### Excerpt provided
CD: Brad Mehldau Trio - Seymour Reads the Constitution!

Prolific improvising pianist creates the apotheosis of the piano trio

From Bach to the Beach Boys in three months. Though the right side of 50, pianist and bandleader Brad Mehldau has released 35 albums in over 25 years. In the Nineties, as a twenty-something, he recorded a five-volume series of albums with the title Art of the Trio. Today, he’s probably the best-known improvising pianist after Keith Jarrett. No one can accuse him of a lack of ambition or confidence. On the evidence here, it’s born of a great inspiration and gift. This is sumptuous, collective improvisation of the highest order.

Listening to this album without a track listing, it would require an intense focus to deduce the eclecticism of the source material. As well as three originals, there’s a McCartney, a Brian Wilson song from the unloved Beach Boys’ album Friends, covers of Sam Rivers and Elmo Hope, and a version of Frederick Loewe’s "Almost Like Being in Love", from the musical Brigadoon. So soon after his solo album of Bach improvisations, it seems to be part of Mehldau’s mission to show how almost anything can be mined for jazz.

### Exercise a
Answer these questions using the album review:
(i) How many albums has Brad Mehldau released, and over how many years?
(ii) Which Beach Boys album is the Brian Wilson song taken from?
(iii) Which musical is "Almost Like Being in Love" from?

### Information shown
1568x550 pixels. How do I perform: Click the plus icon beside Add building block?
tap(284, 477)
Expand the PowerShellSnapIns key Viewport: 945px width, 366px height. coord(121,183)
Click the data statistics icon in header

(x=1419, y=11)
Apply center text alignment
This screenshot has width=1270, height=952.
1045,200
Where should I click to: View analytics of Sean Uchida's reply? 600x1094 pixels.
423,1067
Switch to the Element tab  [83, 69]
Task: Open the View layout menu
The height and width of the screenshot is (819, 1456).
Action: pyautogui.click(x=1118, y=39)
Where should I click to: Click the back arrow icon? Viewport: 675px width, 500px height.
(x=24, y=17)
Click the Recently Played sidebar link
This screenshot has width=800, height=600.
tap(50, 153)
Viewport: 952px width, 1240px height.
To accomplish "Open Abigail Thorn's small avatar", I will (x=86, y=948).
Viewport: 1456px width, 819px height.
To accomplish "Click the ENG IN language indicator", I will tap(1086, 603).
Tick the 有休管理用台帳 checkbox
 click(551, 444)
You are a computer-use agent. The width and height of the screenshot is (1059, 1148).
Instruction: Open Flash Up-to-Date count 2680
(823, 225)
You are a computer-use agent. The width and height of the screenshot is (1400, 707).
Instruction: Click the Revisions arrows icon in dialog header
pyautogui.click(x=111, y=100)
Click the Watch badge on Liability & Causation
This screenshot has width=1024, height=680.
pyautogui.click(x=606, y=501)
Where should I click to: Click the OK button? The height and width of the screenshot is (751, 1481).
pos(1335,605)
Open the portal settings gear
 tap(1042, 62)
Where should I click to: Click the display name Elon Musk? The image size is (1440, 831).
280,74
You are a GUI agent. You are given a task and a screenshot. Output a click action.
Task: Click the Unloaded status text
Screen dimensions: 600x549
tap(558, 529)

### Exercise b
Reproduce the lines of the entries from the line containing "Task: Open the View layout menu" up to and including the line containing "(x=24, y=17)".

### Full answer a
(i) 35 albums in over 25 years
(ii) Friends
(iii) Brigadoon

### Full answer b
Task: Open the View layout menu
The height and width of the screenshot is (819, 1456).
Action: pyautogui.click(x=1118, y=39)
Where should I click to: Click the back arrow icon? Viewport: 675px width, 500px height.
(x=24, y=17)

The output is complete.